Path Tracing Shaders — Ray Generation, Closest Hit, and Miss Shaders

The path tracing pipeline in Himalaya implements a physically-based Monte Carlo light transport simulator across five GPU shader stages: a ray generation shader that orchestrates the path loop and accumulation, a closest-hit shader that performs full surface shading with Next Event Estimation (NEE), environment and shadow miss shaders that handle ray escape, and an any-hit shader for alpha-tested transparency. These shaders follow a Mode A architecture where all shading logic resides in the closest-hit stage, leaving the raygen shader responsible only for path bookkeeping and running-average accumulation. The system produces an incrementally-converging image through a per-frame Sobol + blue-noise quasi-random sample, with optional OIDN denoiser auxiliary outputs (albedo and normal buffers) captured on the first bounce.

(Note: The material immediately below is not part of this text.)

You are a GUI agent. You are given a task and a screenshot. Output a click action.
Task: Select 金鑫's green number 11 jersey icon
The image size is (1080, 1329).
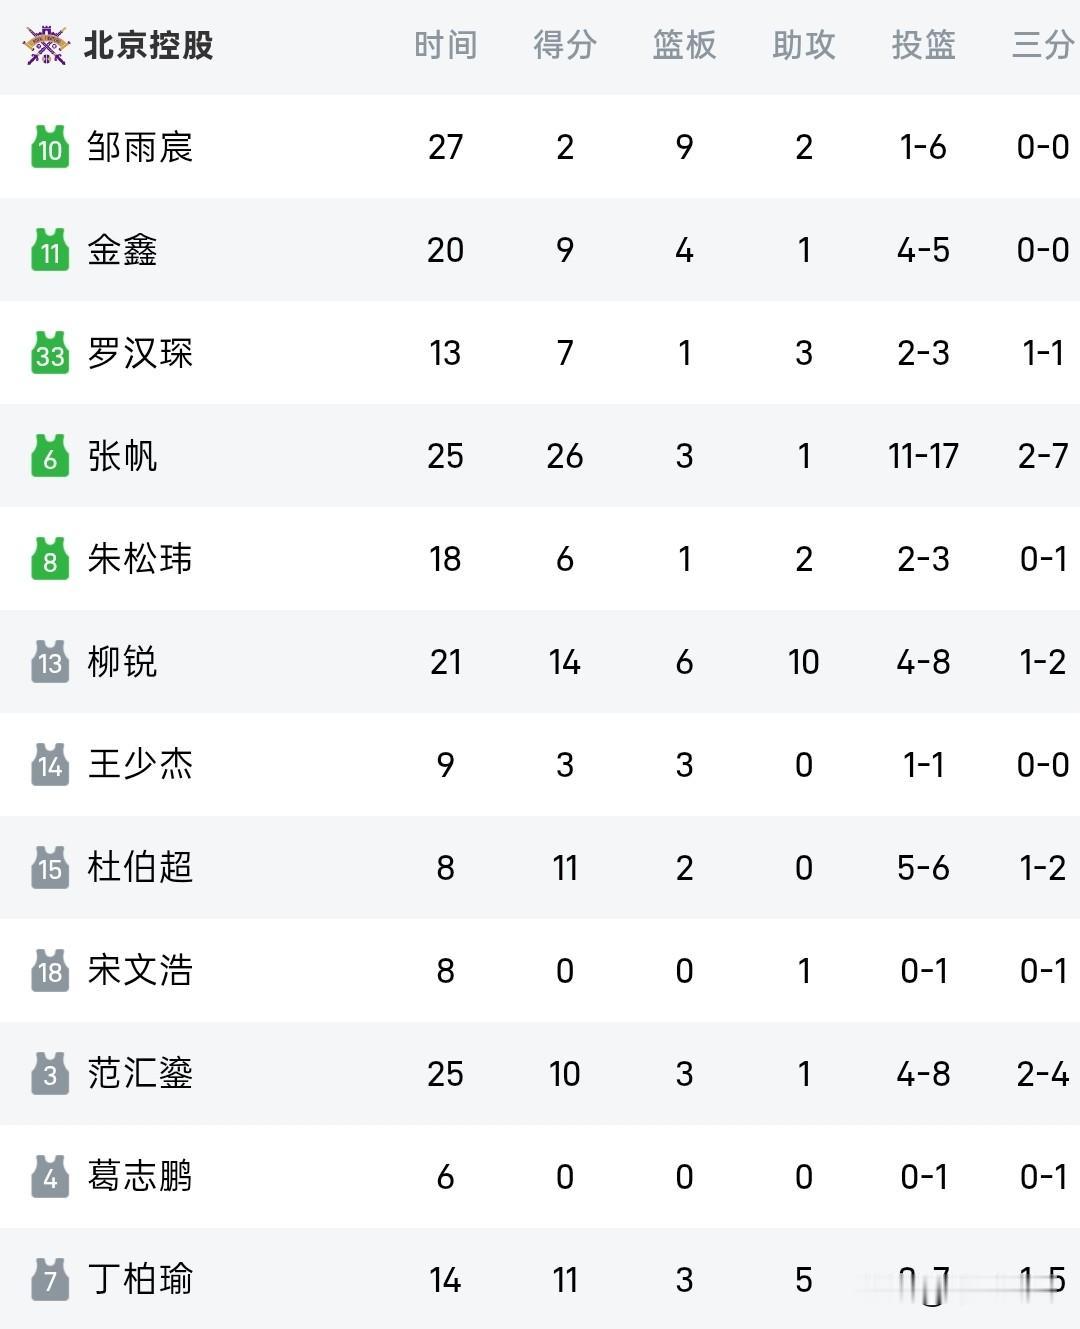[50, 250]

Sources: reference_view.rgen, closesthit.rchit, pt_common.glsl

Shader File Inventory and SBT Layout

The path tracing shaders live in shaders/rt/ and share a common include header pt_common.glsl. The Vulkan Shader Binding Table (SBT) is constructed by the RHI layer with four shader groups, each occupying a specific SBT index that maps directly to the traceRayEXT call parameters.

File Stage SBT Group SBT Index Purpose
reference_view.rgen Ray Generation Group 0 — (caller) Primary ray, path loop, accumulation
miss.rmiss Miss Group 1 0 (environment) IBL cubemap lookup on ray escape
shadow_miss.rmiss Miss Group 2 1 (shadow) Mark light visibility (no occluder)
closesthit.rchit Closest Hit Group 3 — (hit group) Full surface shading + BRDF sampling
anyhit.rahit Any Hit Group 3 — (hit group) Alpha mask / stochastic transparency
pt_common.glsl Shared header Payloads, sampling, BRDF, vertex access

The C++ side assembles these five shader modules into a single RT pipeline via RTPipelineDesc, producing an SBT with the layout: [raygen(1)] [miss_env(1), miss_shadow(1)] [hit_group(1)]. The max_recursion_depth is set to 1 — the path tracing loop is implemented iteratively in the raygen shader rather than recursively via GPU ray recursion, which avoids stack overflow and gives explicit control over Russian Roulette.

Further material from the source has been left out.